All of this raises the very clear danger that the criminal investigation and impeachment process are not a legal exercise to punish criminal leaders, but rather an anti-democratic political weapon wielded by political opponents to remove a democratically elected president. That danger was even more starkly highlighted yesterday when it was revealed that a judge who issued an order blocking Lula’s cabinet appointment by Dilma had days earlier posted to his Facebook page numerous selfies of him marching in the anti-government protest over the weekend. As Winter wrote, “Convincing the public that the Brazilian judiciary is ‘at war’ with the Workers’ Party will be an easier task than it was two weeks ago.”

There is no question that PT is rife with corruption. There are serious questions surrounding Lula that deserve an impartial and fair investigation. And impeachment is a legitimate process in a democracy provided that the targeted official is actually guilty of serious crimes and the law is scrupulously followed in how the impeachment is effectuated.

But the picture currently emerging in Brazil surrounding impeachment and these street protests is far more complicated, and far more ethically ambiguous, than has frequently been depicted. The effort to remove Dilma and her party from power now resembles a nakedly anti-democratic power struggle more than a legally sound process or genuine anti-corruption movement. Worse, it’s being incited, engineered, and fueled by the very factions who are themselves knee-deep in corruption scandals, and who represent the interests of the richest and most powerful societal segments long angry at their inability to defeat PT democratically.

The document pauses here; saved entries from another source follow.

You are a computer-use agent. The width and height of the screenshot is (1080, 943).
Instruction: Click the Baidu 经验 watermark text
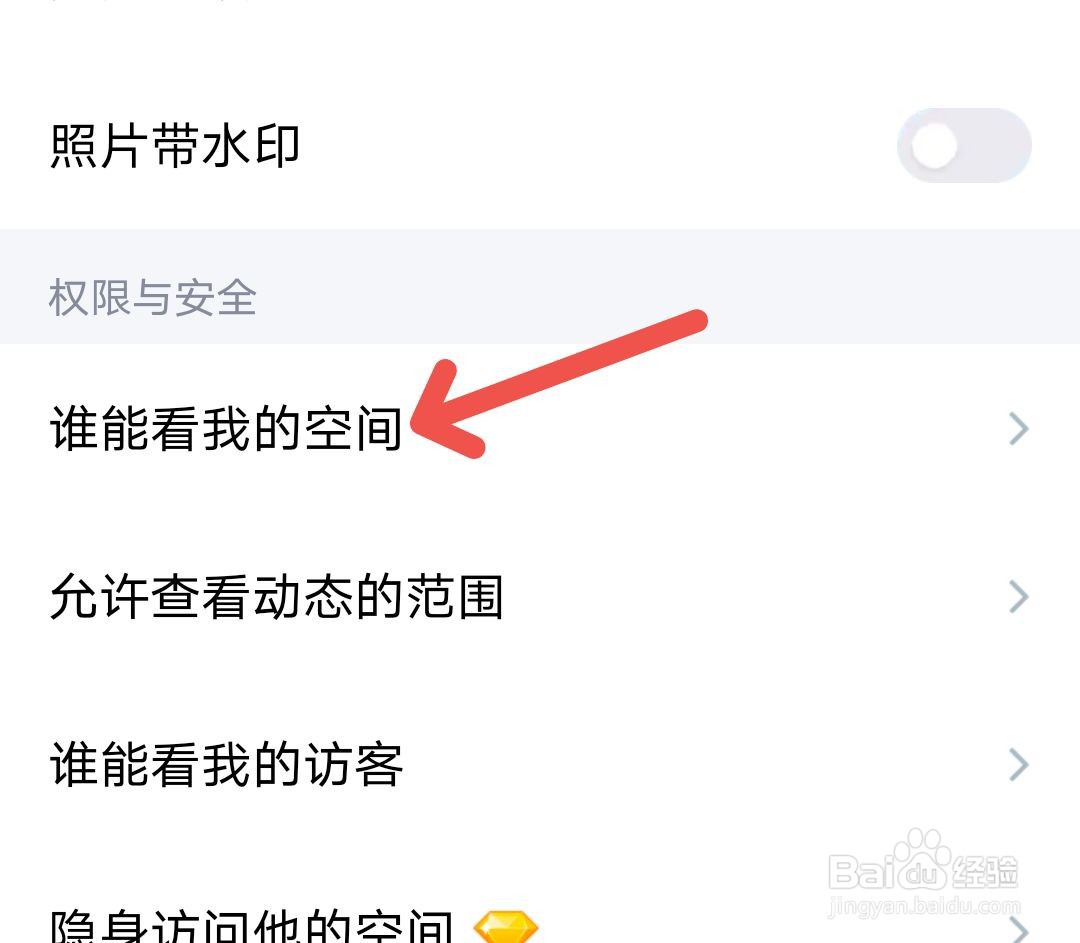(x=984, y=871)
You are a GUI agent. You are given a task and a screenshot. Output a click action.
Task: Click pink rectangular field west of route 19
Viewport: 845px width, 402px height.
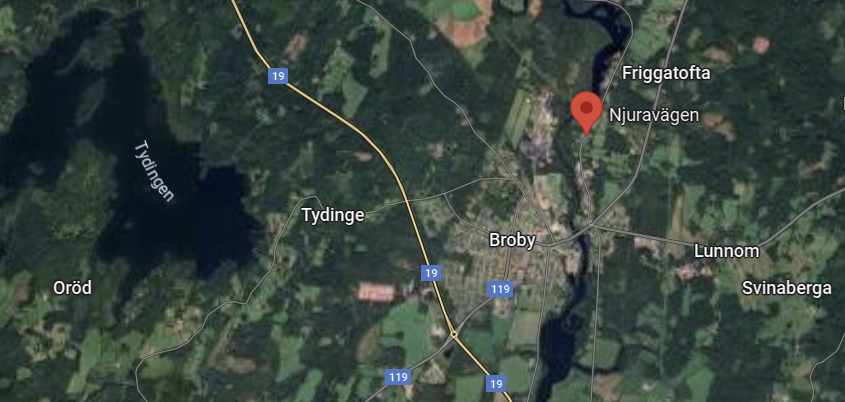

In other words, it all seems historically familiar, particular for Latin America, where democratically elected left-wing governments have been repeatedly removed by non-democratic, extra-legal means. In many ways, PT and Dilma are not sympathetic victims. Large segments of the population are genuinely angry at them for plainly legitimate reasons. But their sins do not justify the sins of their long-standing political enemies, and most certainly do not render subversion of Brazilian democracy something to cheer.